3. Income inequality and financial inclusion
According to the Brookings Institute, 50 million people, or around 44% of all US families are classified as low-income. That is a sizable market sector. According to Pew Research Center, 71 percent of the world’s population still lives in poverty or on an income of less than $10 per day, making it even more relevant on a global scale. Companies must be able to develop strategies to involve these underserved groups in the economy and broaden the appeal of their goods and services if they are to develop and succeed.
4. Workforce development
It’s crucial for every sector of the economy and every business to build a broad talent pipeline. It has a significant negative influence on company growth as well as favourable societal effects. Without qualified technicians, Cummins, one of the biggest producers of diesel engines, cannot provide service to its clients in Africa. Without graduates from public schools with STEM backgrounds, Boeing cannot produce more airplanes. Additionally, over three million trade skill positions will remain unfilled until 2028, according to Generation T, a project of Lowe’s Companies, which will have a substantial impact on the expansion of their business. Growing the workforce has a direct impact on the expansion of practically every organization, especially when underprivileged communities are involved.

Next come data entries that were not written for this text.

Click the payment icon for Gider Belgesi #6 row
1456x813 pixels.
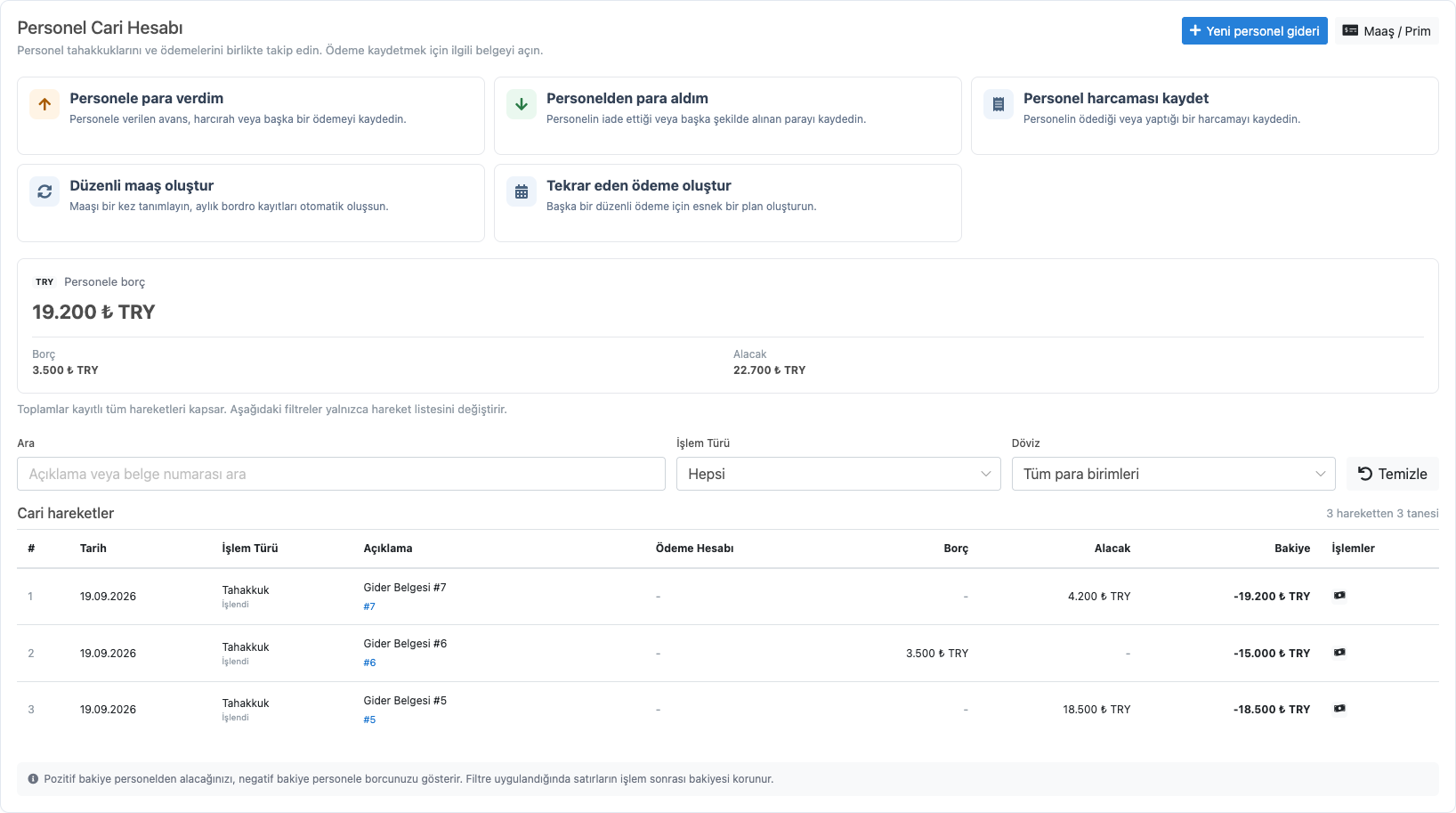[x=1339, y=653]
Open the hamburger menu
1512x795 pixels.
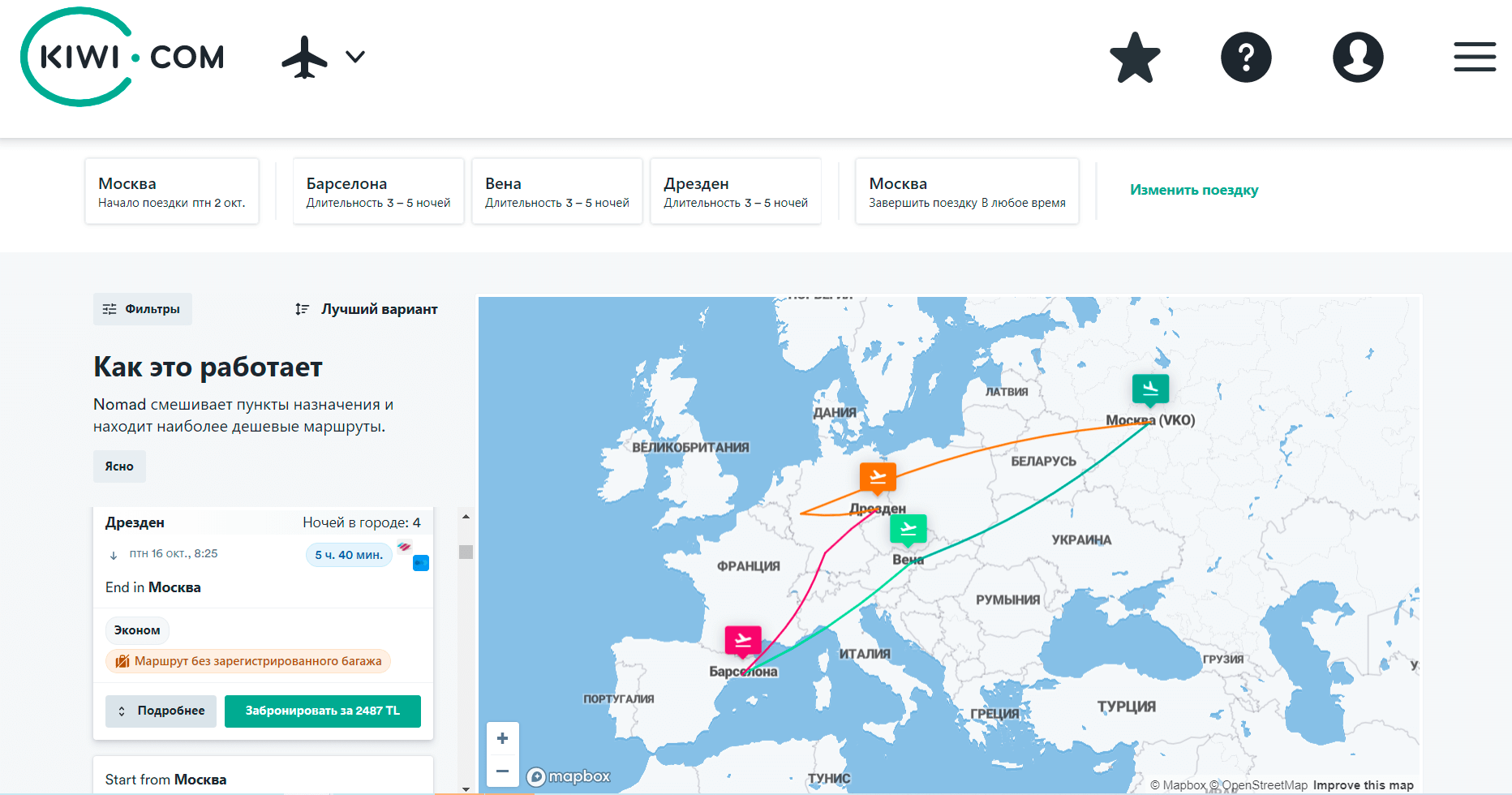point(1474,58)
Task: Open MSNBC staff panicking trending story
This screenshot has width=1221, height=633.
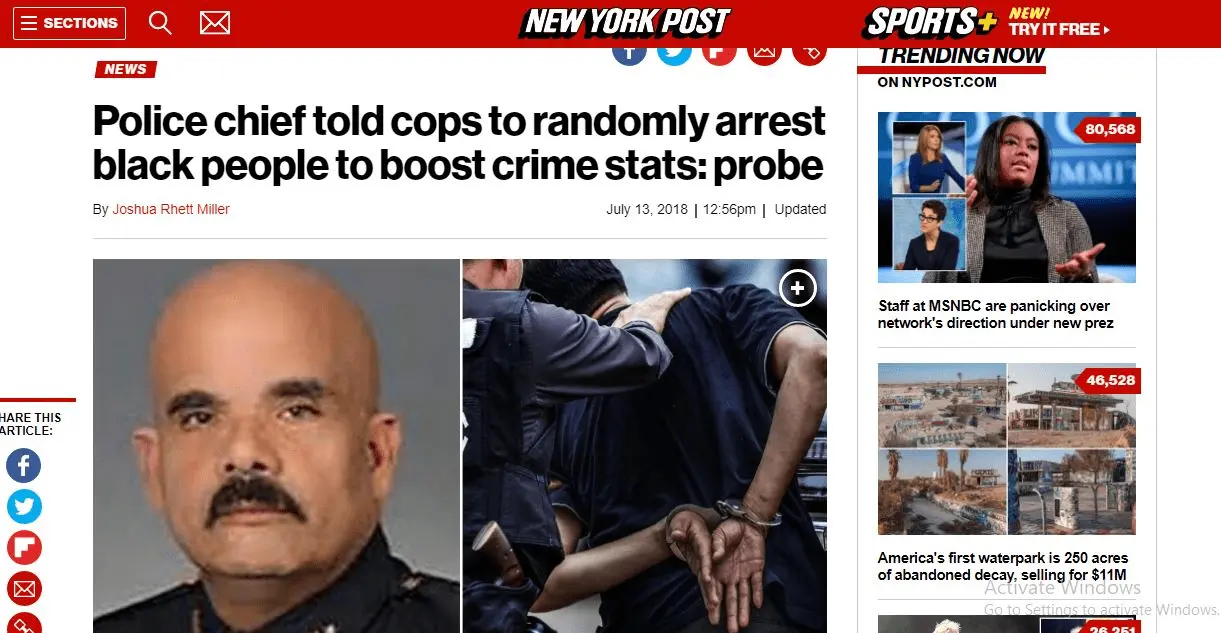Action: tap(995, 314)
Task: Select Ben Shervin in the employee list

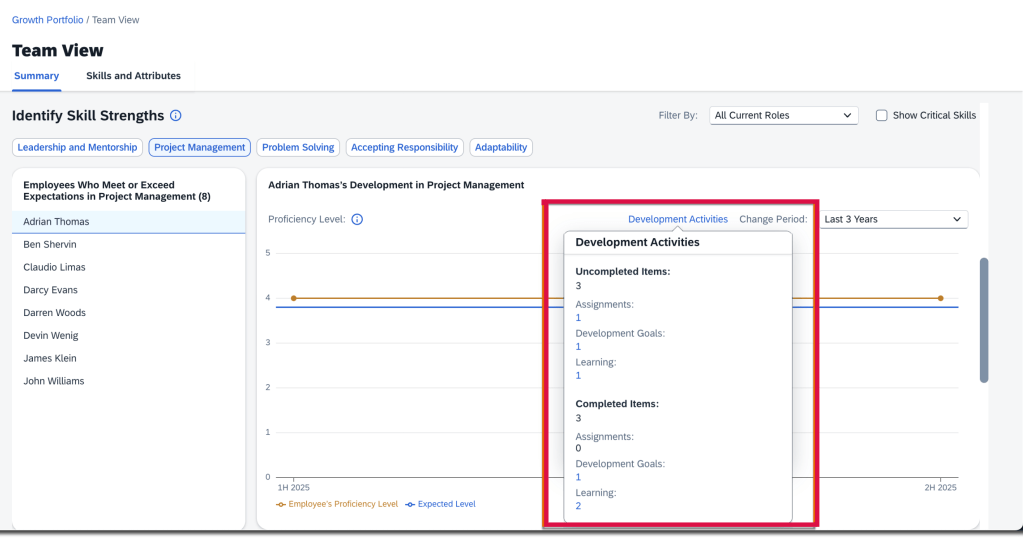Action: click(x=50, y=245)
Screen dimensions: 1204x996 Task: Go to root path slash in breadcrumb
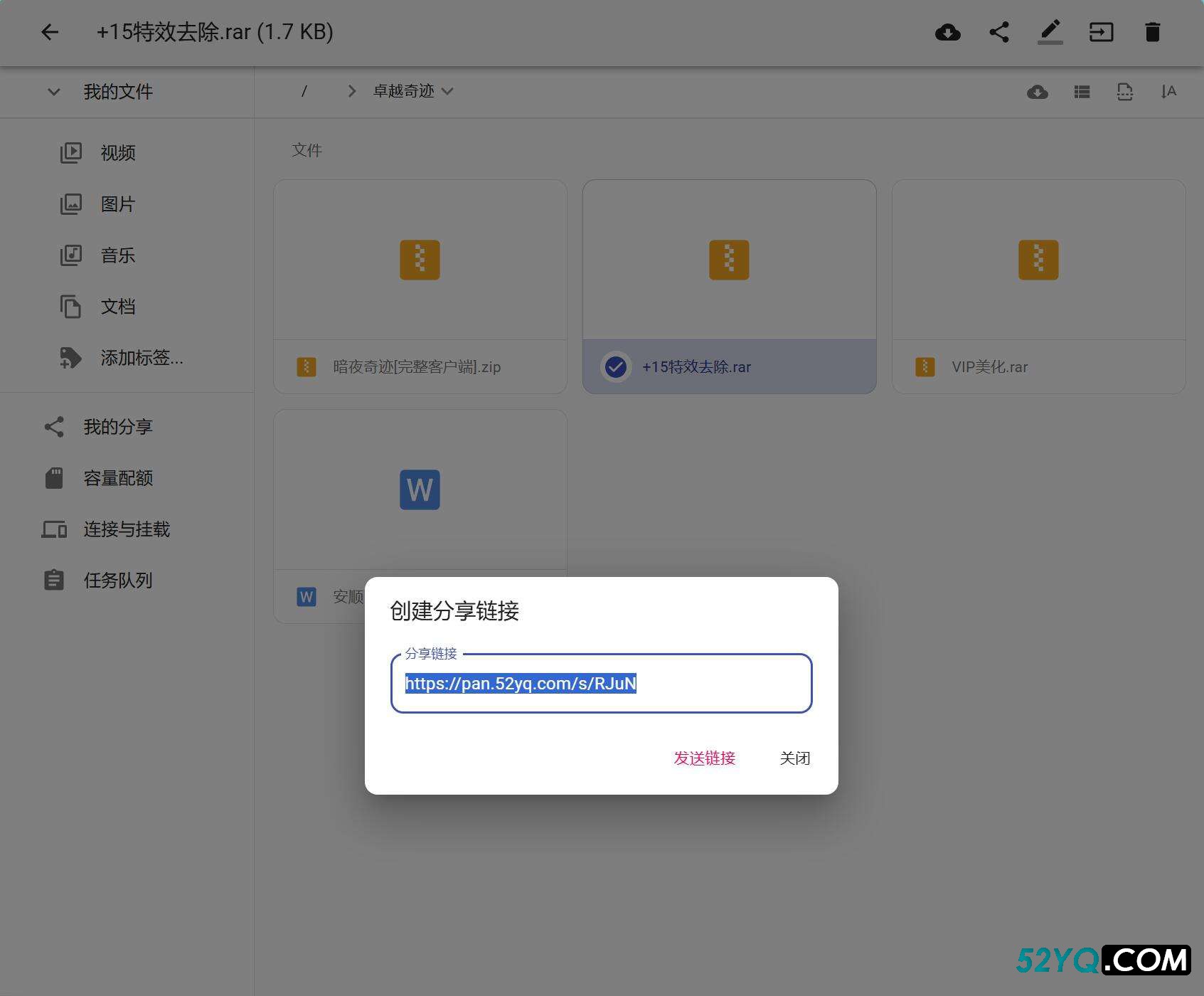pos(304,91)
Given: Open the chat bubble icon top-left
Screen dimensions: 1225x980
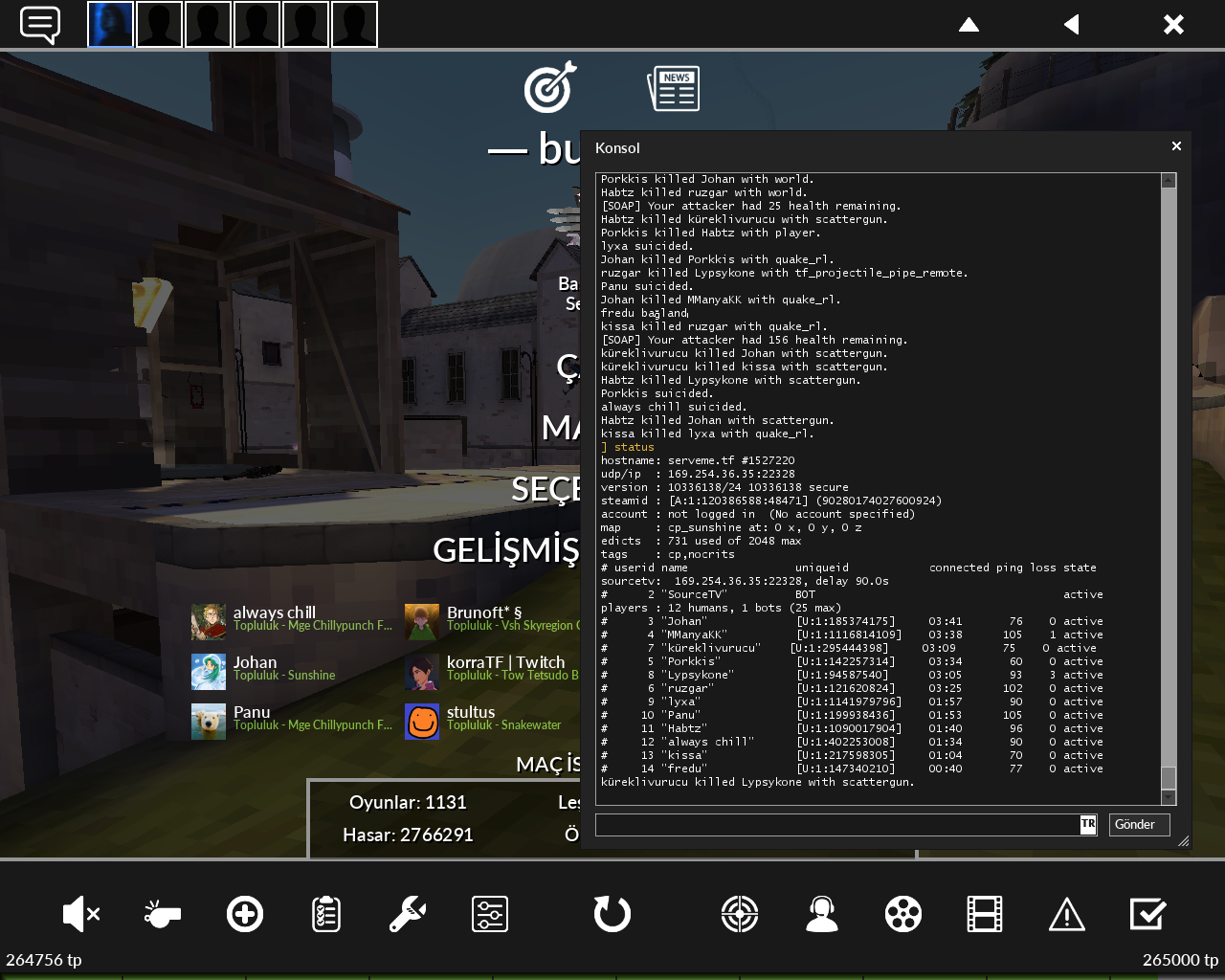Looking at the screenshot, I should point(40,25).
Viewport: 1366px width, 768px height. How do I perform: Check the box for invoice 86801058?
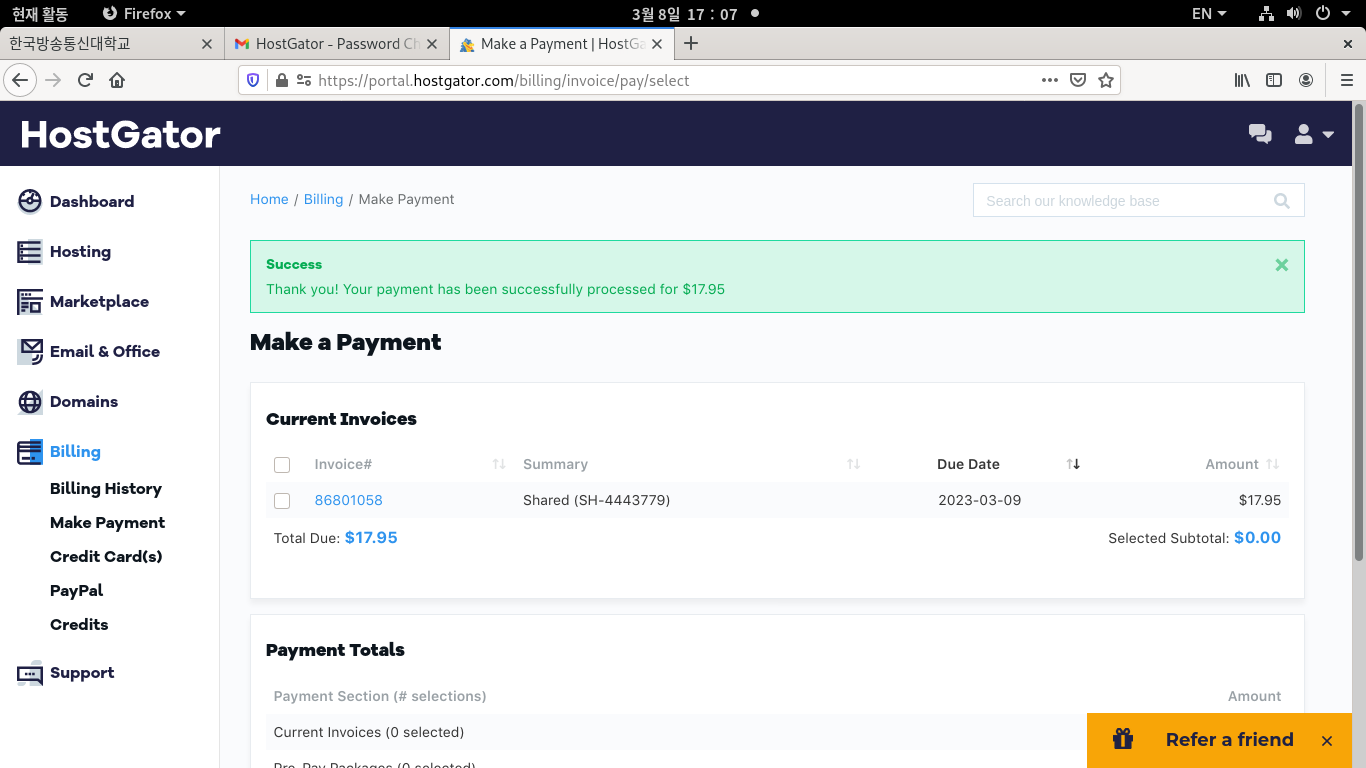click(x=282, y=501)
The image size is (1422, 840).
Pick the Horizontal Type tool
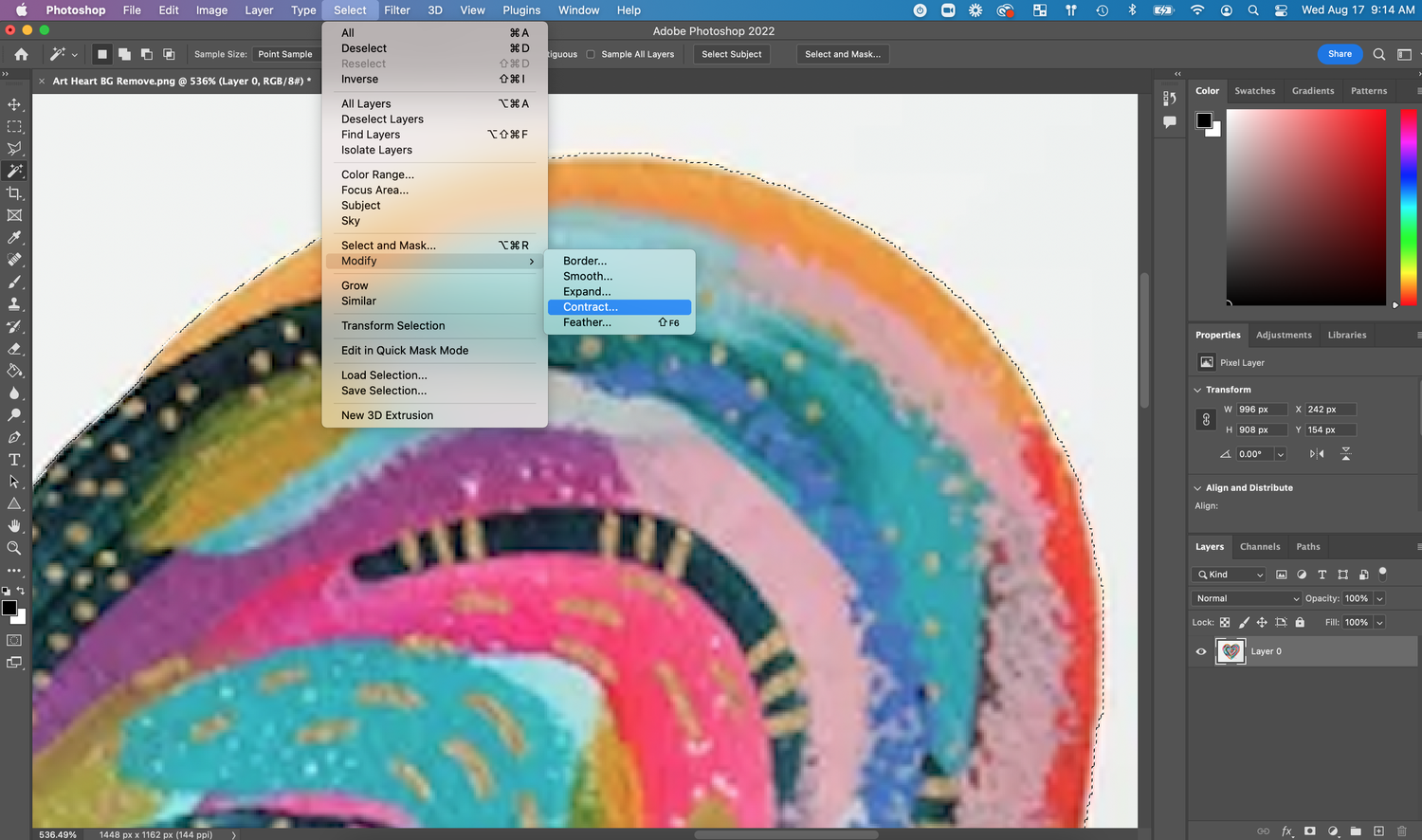tap(14, 460)
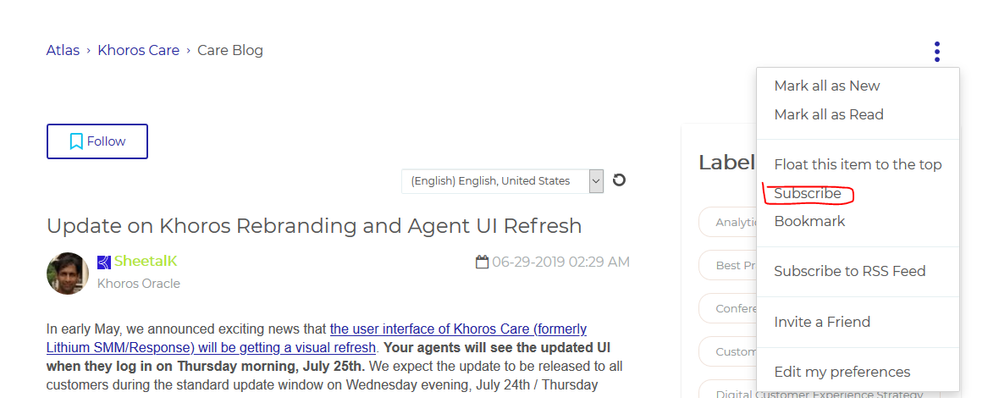Select Mark all as Read
This screenshot has height=398, width=999.
[828, 115]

Increasing the prominence of the social aspect
Markets must rely on straightforward, trustworthy data in order to operate effectively. However, the data must indicate something. Statistics that are meaningless have no impact. It’s time for S to have the same market worth as E and G. Better data are the only thing getting in the way.
To increase the significance of S to the markets, here are two practical measures that businesses can take note of:
1. Companies should start reporting on S impact data consistently
The development of standards must begin from scratch. There’s no reason to hold off until rating services catch up or standard setters modify their practices. Companies have an independent fiduciary obligation to measure and communicate important S information to their shareholders regardless of these players. Businesses should begin freely measuring, reporting, and having their S effects independently validated.
2. To increase the value of their data, ESG rating agencies, standard-setting organizations, and data providers should collaborate with a specialist S data provider.
Due to its complexity, S impact data cannot be fully represented by a one-dimensional, box-ticking survey. Specialized taxonomies, questionnaires, and external verification are needed to provide reliable, high-quality S data. This will also produce a completely new level of ESG S analysis, which academic scholars and champions of shared values have long pushed for. Rating agencies and other organizations may now assess a company’s competitive edge, growth potential, employee resiliency, access to new markets, increased productivity along the value chain, and improved operational environment using this S impact data.
Ultimately, organizations need to recognize that data is an asset for their organization, not only in driving business outcomes, but in informing sustainability efforts as well. As the worlds of business success and sustainability become increasingly intertwined, enterprises can no longer afford to let sustainability take a back seat.